By the late 19th Century, in his work Progress and Poverty (a volume in Korzybski’s personal library), American political economist Henry George, demonstrated a sense of both the transmission of culture and of progress, consistent with the notion of time-binding.
The narrow span of human life allows the individual to go but a short distance, but though each generation may do but little, yet generations, succeeding to the gain of their predecessors, may gradually elevate the status of mankind, as coral polyps, building one generation upon the work of the other, gradually elevate themselves from the bottom of the sea. (1)Then in the first decade of the 20th Century, writer Henry Adams—noting the breathtaking changes brought on by expanding scientific knowledge and technological advances—had suggested a historical law of acceleration to account for them. Adams did not supply an actual equation, although he did suggest its exponential nature. Clearly, the main factors that entered into Korzybski’s formulation of time-binding had been recognized by many others before him.

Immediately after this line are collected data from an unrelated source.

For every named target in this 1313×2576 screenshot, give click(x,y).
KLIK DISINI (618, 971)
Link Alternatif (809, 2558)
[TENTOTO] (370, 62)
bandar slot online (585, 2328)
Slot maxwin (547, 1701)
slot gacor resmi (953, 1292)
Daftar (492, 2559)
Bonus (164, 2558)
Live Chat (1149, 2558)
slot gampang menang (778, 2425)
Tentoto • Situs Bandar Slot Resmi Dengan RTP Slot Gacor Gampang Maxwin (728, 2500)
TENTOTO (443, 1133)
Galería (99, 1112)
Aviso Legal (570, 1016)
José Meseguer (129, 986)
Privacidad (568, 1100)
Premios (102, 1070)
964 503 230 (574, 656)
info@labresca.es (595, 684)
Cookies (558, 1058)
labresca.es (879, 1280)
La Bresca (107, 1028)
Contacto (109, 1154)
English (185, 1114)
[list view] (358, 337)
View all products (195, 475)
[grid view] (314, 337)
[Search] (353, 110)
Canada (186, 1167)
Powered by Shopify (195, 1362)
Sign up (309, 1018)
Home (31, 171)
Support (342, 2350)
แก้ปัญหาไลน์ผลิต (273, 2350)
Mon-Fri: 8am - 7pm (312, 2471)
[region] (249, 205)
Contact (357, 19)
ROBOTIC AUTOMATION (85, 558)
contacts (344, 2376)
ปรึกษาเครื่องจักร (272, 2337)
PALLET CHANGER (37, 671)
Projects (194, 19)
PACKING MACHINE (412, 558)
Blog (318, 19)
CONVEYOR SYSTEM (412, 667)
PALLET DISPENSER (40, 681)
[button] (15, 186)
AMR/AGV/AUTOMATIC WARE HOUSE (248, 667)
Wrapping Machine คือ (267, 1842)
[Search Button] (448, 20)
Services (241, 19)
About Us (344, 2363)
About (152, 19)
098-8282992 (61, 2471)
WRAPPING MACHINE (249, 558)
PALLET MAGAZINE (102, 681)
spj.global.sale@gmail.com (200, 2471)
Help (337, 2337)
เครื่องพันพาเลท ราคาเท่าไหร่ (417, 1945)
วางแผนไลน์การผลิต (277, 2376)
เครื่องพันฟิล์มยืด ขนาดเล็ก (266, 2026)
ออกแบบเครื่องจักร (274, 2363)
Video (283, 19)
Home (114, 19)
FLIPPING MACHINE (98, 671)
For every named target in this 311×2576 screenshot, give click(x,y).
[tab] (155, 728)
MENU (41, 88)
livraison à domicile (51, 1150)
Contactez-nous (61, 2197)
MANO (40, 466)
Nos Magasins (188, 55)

Granted, he stood on their shoulders. Still Korzybski’s formulation of time-binding did something new. It brought together under one unifying, functional formulation the various related factors that others had previously noted. Making time-binding, the distinguishing feature of the human class of life gave the phenomenon a greater significance. His formula PRT and his emphasis on the implications and applications of conscious time-binding for human welfare gave added value to the formulation. It seemed to him that his new definition, with these accompanying aspects, constituted a proper starting point for an applied science of humanity—a new art and science of human engineering.